Regularized Parameter Uncertainty for Improving Generalization in Reinforcement Learning

Abstract

In order for reinforcement learning (RL) agents to be deployed in real-world environments they must be able to generalize to unseen environments. However RL struggles with out-of-distribution generalization often due to over-fitting the particulars of the training environment. Although regularization techniques from supervised learning can be applied to avoid over-fitting the differences between supervised learning and RL limit their application.
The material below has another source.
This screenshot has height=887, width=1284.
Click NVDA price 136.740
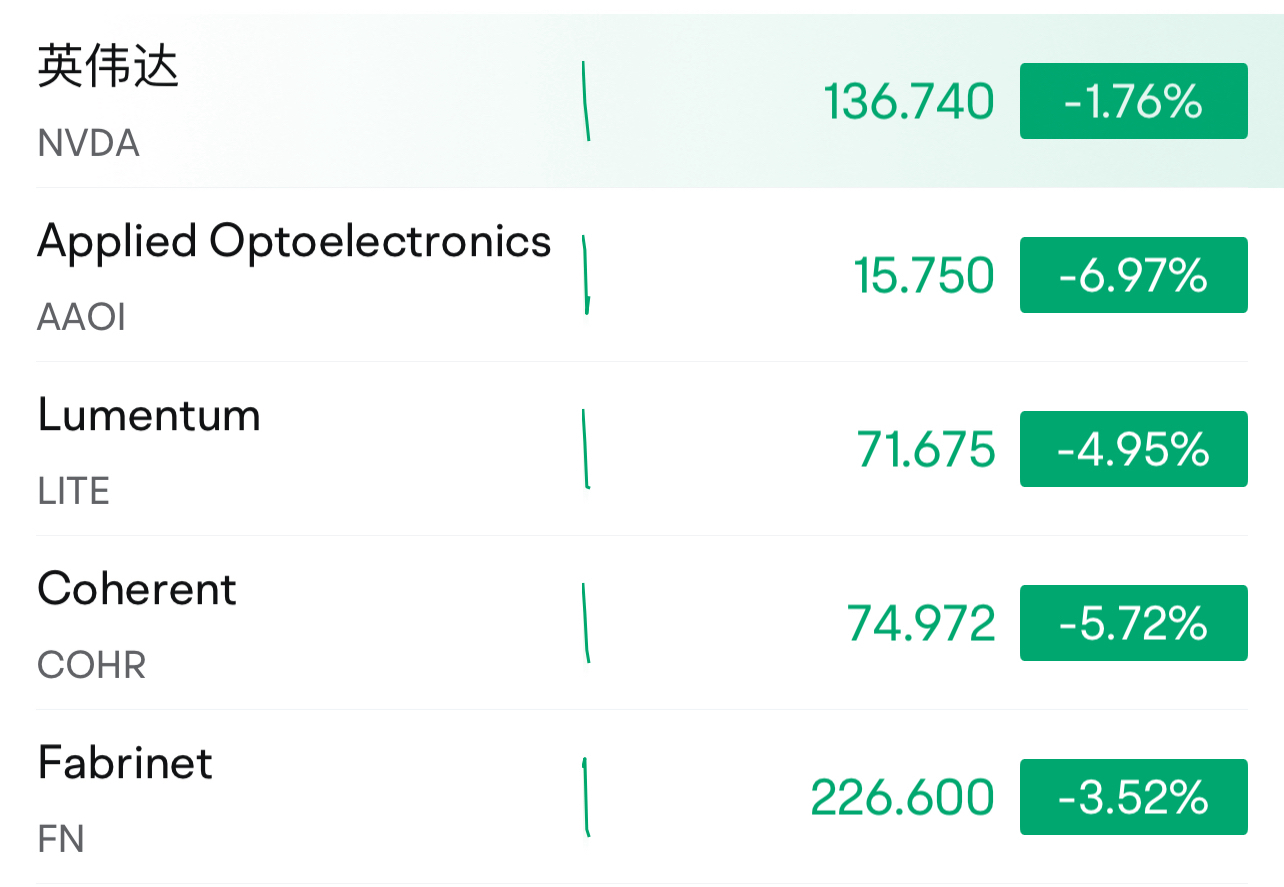click(x=909, y=102)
To address this we propose the Signal-to-Noise Ratio regulated Parameter Uncertainty Network (SNR PUN) for RL. We introduce SNR as a new measure of regularizing the parameter uncertainty of a network and provide a formal analysis explaining why SNR regularization works well for RL. We demonstrate the effectiveness of our proposed method to generalize in several simulated environments; and in a physical system showing the possibility of using SNR PUN for applying RL to real-world applications.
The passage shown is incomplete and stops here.